News

Finance team takes on endowment

August 24, 2007


With its endowment hovering around a billion dollars, Georgetown University lags far behind its peer schools. Bill O’Leary might be the man to augment the University’s paltry sum.

James Langley, who was hired two years ago as the Vice President for the Office of Advancement, wanted a team that could better articulate Georgetown’s mission for the school’s new capital campaign, which will begin in the next two years. Last May he added O’Leary to his lineup, a move indicative of the changes Advancement plans to implement for this new campaign.

Bill O’Leary brings new ideas to fundraising efforts.
Alison Gillis

“We had never had someone who had Bill’s expertise in marketing,” Langley explained. “What I thought we needed was someone who better understood the opinions and attitudes of the people.”

Georgetown’s endowment is not millions but billions of dollars short compared to other schools of Georgetown’s stature. Harvard and Yale each have endowments of $34.9 billion and $17.95 billion respectively, according to a U.S. News and World Report study. The University jumped on the fundraising bandwagon a bit late, not starting serious long-term fundraising until the ‘70s while other schools had begun much earlier, mostly during the post-World War II era, according to Langley. “Our endowment is equivalent to what you would find at a small liberal arts college,” O’Leary said. Even Grinnell College, with a student body of about 1200, has cracked a billion with an endowment of $1.471 billion.

According to both O’Leary and Langley, the University is on an upward trend. It’s last capital campaign ran from 1995 to 2003, and raised a billion dollars. The new campaign should raise at least $1.5 billion in about seven years, Langley said.

O’Leary, who received an MBA from Georgetown in ‘98, said that he is focused on alumni in a way similar to how a small company would approach consumer marketing.

University President John DeGioia has a tremendous role in marketing Georgetown to potential donors, he said.

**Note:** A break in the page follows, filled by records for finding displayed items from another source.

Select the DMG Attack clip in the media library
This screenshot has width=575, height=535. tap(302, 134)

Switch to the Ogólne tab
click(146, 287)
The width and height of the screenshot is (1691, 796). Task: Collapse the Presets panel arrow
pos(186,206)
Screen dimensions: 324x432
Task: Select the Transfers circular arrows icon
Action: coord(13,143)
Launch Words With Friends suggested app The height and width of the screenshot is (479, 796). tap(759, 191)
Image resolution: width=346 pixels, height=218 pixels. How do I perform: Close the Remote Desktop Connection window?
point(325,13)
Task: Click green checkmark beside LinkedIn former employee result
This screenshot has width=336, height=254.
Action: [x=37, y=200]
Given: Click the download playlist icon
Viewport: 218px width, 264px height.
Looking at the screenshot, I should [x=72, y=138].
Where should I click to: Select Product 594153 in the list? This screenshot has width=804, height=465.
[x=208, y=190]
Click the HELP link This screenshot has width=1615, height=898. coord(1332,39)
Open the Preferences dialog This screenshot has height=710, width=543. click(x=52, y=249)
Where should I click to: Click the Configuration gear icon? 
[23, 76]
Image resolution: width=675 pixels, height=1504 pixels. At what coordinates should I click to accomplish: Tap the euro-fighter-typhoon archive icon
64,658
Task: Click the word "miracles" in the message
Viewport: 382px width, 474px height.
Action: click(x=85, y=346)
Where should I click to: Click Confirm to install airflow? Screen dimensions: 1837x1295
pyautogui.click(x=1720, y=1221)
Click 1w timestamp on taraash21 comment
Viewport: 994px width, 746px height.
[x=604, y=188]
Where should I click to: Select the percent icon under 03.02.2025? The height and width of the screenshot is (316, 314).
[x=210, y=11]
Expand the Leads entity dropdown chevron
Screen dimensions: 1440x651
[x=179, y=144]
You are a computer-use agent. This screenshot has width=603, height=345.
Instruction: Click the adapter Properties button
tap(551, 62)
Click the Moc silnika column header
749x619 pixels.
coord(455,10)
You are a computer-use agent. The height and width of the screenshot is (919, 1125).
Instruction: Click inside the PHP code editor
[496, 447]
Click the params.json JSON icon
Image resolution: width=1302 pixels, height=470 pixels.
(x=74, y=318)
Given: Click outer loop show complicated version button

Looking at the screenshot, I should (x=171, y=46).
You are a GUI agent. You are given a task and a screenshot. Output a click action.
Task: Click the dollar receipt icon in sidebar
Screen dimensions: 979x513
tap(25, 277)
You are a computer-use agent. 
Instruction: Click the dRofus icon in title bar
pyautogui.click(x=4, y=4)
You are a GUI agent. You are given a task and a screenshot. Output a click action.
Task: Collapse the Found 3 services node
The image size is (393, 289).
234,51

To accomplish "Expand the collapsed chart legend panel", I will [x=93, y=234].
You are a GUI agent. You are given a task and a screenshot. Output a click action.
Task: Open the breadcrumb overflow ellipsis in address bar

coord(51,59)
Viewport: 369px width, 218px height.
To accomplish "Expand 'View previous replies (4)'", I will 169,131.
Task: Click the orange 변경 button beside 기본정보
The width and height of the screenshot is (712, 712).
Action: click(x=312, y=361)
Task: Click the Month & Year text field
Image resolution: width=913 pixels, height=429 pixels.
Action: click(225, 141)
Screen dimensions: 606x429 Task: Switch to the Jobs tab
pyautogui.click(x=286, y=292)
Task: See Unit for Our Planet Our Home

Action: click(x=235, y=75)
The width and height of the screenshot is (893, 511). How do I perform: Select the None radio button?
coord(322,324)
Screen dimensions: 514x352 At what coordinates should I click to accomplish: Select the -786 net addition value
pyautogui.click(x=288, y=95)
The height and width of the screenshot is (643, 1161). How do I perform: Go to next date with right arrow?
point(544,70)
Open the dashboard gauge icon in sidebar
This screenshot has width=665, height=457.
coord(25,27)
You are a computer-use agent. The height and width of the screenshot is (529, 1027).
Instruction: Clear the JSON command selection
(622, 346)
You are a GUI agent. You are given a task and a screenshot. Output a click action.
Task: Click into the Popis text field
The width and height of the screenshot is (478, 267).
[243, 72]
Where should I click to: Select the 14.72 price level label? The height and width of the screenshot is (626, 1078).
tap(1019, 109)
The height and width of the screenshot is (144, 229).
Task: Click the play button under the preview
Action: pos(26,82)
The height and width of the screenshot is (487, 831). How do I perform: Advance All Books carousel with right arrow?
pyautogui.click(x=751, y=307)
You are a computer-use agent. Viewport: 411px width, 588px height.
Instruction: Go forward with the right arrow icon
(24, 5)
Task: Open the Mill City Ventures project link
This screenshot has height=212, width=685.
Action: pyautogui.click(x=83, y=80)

Langley compared the capital campaign to a political one. “Georgetown is the cause, DeGoia is the candidate, and we have seven years to advance our cause,” Langley said. “He is the articulator of the purpose of Georgetown, and the setter of the agenda of where the University is going and what it wants to achieve.”

He also said that DeGoia has given significant support to the building a Board of Trustees which will be “extraordinary” in helping the University secure more successful fundraising.

Langley said that they plan to “open up new markets on behalf of Georgetown,” from influential Washingtonians to non-alumni philanthropists internationally. “For the first time, we have a full-time representative on the ground in Europe appealing to alumni parents and others who we think might have an interest in Georgetown.” Early analysis from Georgetown’s rep in Europe is encouraging, he said.

O’Leary said they’ve found that 87 percent of alumni say that Georgetown had a “profound impact” on their lives, even though only 31 percent of alumni actually give to the University, according to the U.S. News and World Report.

There is no quick fix, however—O’Leary said that Advancement looks to a 50-year horizon when it comes to Georgetown’s endowment. Both Langley and O’Leary are positive, though. “Only Georgetown is in there competing with the heavyweights without the same level of resources,” Langley said. “That impresses donors.”